Step 1. Get the steaming time.

           Time of arrival = 1600 10 Oct
     Time of departure = 0800 10 Oct 
                                   8 hrs is the steaming time

Step 2. Solve for the distance traveled for 8 hours.

          Distance = Speed x time
                       =  16 kts x 8 hrs
                       = 128 nautical miles

Step 3. Solving for Dlat.

                Dlat = Cos 38° x  128 nm    
                       = 100.86 nm
                           ÷   60          to convert it to degrees and minutes
                Dlat = 1° 40.86' N  North because the ship is northward

Step 4. Add Dlat and your latitude at position 1 to get the latitude of your new position.

                Dlat = 1° 40.86' N
       Latitude 1 = 9°  2' N         (Add because same name)

       Latitude 2 = 10° 42.86' N

Step 5. Solving for the departure and Dlo.
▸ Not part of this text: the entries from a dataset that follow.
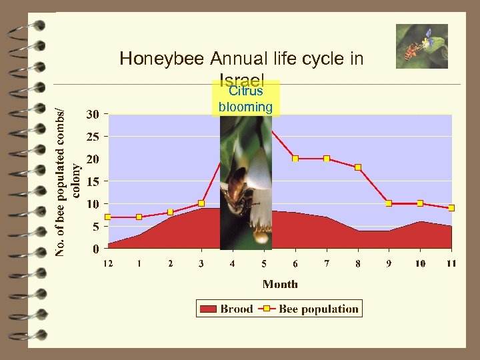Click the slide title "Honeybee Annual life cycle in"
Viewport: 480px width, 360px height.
click(241, 59)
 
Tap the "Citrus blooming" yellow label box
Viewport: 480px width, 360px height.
click(245, 99)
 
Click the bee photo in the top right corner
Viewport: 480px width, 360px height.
click(421, 46)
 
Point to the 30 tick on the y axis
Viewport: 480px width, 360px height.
click(93, 114)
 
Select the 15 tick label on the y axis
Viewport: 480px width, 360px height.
click(93, 181)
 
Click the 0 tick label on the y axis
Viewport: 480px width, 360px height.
click(96, 249)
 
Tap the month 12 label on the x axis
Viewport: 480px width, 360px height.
click(108, 263)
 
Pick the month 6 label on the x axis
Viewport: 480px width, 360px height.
click(295, 263)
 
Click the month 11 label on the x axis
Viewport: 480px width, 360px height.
click(451, 263)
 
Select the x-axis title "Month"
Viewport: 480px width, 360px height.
click(280, 284)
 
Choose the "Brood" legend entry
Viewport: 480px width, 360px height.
click(227, 309)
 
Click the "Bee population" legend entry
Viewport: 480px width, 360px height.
click(311, 309)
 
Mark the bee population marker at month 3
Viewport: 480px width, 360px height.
click(201, 203)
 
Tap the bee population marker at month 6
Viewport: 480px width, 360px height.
click(295, 159)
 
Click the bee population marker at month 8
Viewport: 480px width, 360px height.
click(358, 167)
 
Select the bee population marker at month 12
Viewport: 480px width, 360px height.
click(108, 217)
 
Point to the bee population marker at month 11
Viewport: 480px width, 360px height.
click(451, 208)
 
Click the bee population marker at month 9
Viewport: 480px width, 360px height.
click(389, 203)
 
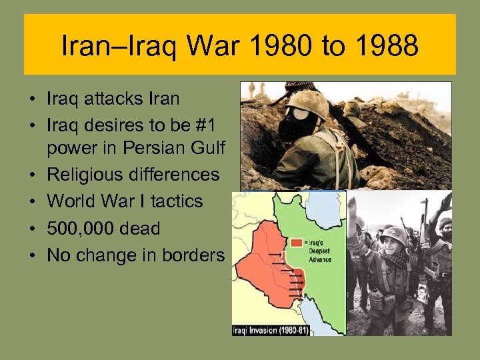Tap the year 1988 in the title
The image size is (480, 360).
pyautogui.click(x=386, y=46)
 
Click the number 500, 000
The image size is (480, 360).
pyautogui.click(x=80, y=229)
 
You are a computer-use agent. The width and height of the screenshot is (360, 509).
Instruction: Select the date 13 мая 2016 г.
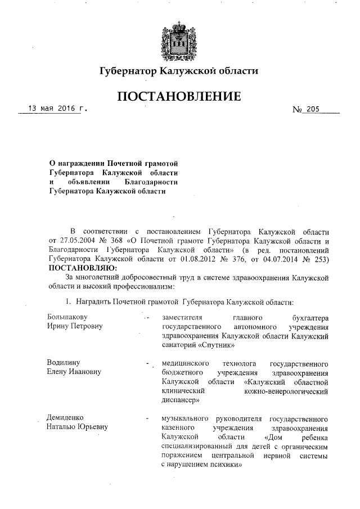(x=55, y=109)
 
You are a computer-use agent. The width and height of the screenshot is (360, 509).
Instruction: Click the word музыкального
(x=184, y=418)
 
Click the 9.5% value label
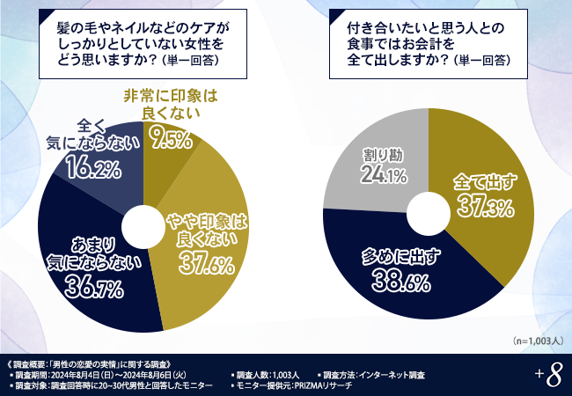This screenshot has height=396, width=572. click(171, 138)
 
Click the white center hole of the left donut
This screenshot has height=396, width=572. click(143, 225)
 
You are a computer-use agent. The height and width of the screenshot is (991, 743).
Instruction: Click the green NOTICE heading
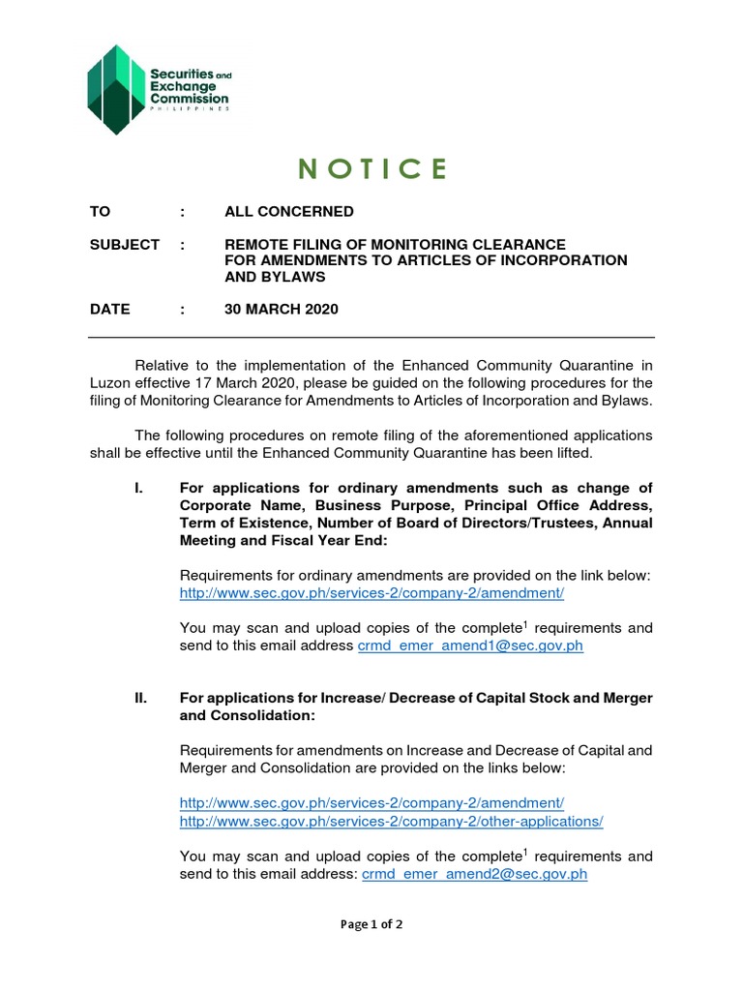(x=372, y=169)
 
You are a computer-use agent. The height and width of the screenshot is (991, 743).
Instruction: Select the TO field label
(x=101, y=212)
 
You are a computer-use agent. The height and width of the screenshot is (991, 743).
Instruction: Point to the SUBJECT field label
(x=124, y=245)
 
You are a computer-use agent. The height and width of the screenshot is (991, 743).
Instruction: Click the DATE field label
(x=109, y=310)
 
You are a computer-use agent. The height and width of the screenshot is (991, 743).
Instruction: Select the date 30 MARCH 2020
(x=282, y=310)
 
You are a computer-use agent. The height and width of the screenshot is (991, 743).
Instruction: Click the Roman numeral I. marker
(x=140, y=488)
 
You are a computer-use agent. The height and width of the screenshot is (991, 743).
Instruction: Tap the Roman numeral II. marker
(x=140, y=699)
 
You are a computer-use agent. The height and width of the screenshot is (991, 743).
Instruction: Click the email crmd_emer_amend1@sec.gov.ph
(x=471, y=646)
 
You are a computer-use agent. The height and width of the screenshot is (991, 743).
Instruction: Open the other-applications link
(x=391, y=821)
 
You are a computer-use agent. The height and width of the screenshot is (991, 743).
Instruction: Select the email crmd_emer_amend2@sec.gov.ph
(x=474, y=874)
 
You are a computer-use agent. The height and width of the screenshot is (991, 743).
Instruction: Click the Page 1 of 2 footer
(x=372, y=924)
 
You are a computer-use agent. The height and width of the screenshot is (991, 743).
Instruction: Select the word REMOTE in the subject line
(x=253, y=245)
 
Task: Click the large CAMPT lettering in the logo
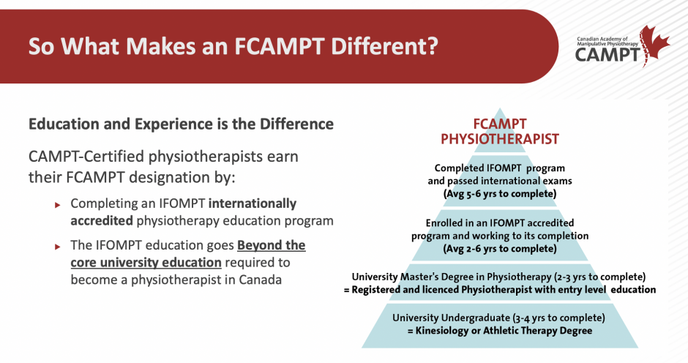(x=608, y=55)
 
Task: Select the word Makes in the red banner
(x=160, y=45)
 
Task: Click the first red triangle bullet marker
(x=58, y=204)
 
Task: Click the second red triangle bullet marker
(x=58, y=246)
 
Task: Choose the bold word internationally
(x=253, y=203)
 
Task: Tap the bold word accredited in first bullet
(x=102, y=220)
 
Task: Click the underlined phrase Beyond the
(x=271, y=245)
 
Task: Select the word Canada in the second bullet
(x=260, y=280)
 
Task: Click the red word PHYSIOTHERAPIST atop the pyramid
(x=500, y=139)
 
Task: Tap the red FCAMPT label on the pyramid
(x=500, y=124)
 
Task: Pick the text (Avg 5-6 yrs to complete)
(x=500, y=193)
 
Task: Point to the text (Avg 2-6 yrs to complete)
(x=500, y=248)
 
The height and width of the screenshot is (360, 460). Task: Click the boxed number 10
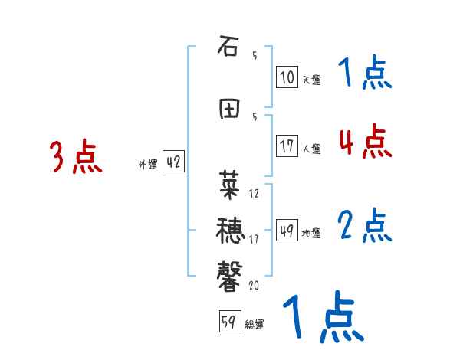(x=287, y=77)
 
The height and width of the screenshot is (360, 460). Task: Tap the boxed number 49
(x=287, y=231)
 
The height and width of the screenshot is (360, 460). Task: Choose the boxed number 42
(x=173, y=162)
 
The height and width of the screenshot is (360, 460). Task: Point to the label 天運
(x=311, y=79)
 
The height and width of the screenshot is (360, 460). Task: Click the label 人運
(x=311, y=149)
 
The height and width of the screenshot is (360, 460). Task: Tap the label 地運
(x=311, y=233)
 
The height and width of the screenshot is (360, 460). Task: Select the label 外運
(x=147, y=164)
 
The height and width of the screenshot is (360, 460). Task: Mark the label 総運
(x=255, y=324)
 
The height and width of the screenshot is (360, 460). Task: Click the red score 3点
(x=76, y=158)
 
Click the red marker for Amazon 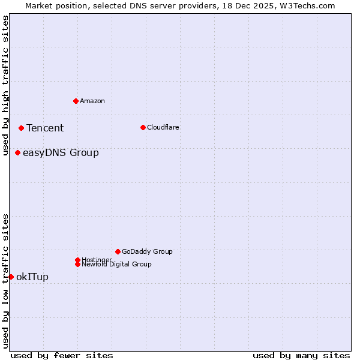tap(76, 101)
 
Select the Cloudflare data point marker tap(143, 127)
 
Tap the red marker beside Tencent tap(21, 128)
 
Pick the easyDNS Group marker tap(17, 153)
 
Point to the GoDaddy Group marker tap(118, 251)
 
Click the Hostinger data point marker tap(77, 260)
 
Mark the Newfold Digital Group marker tap(77, 265)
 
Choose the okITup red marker tap(11, 277)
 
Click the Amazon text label tap(92, 101)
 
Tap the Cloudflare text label tap(163, 127)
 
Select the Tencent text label tap(45, 128)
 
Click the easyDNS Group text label tap(61, 153)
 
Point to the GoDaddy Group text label tap(147, 251)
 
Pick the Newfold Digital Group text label tap(117, 265)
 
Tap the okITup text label tap(32, 277)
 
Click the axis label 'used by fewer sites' tap(62, 355)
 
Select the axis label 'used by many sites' tap(301, 355)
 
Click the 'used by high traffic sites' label tap(5, 85)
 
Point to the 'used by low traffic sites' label tap(5, 281)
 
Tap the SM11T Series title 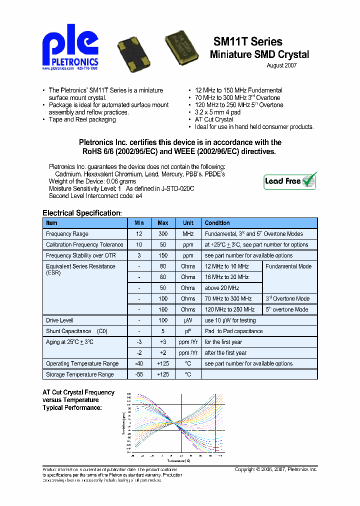[248, 42]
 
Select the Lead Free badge [290, 181]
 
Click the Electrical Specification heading [82, 213]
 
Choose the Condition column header [218, 223]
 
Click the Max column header [163, 223]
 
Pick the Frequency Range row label [67, 234]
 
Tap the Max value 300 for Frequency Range [163, 234]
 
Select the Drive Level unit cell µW [188, 320]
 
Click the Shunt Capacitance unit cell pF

       Departure = Sin 38° x Distance
                       = Sin 38° x 128 nm
                       = 78.80 nautical miles
                          ÷ Cos 10° 42.86'    to get Dlo. But if in equator, Dep = Dlo
                           80.2 nm 
                        ÷ 60                  to convert it to degrees and minutes
                           1° 20.2' E is the Dlo

Step 6. Solving for the new longitude.

          Long 1 = 116° 49.5' E
               Dlo =     1° 20.2' E     same sign; add
          Long 2 = 118° 9.7' E

    So the new position of the ship is 10° 42.86' N, 118° 9.7' E.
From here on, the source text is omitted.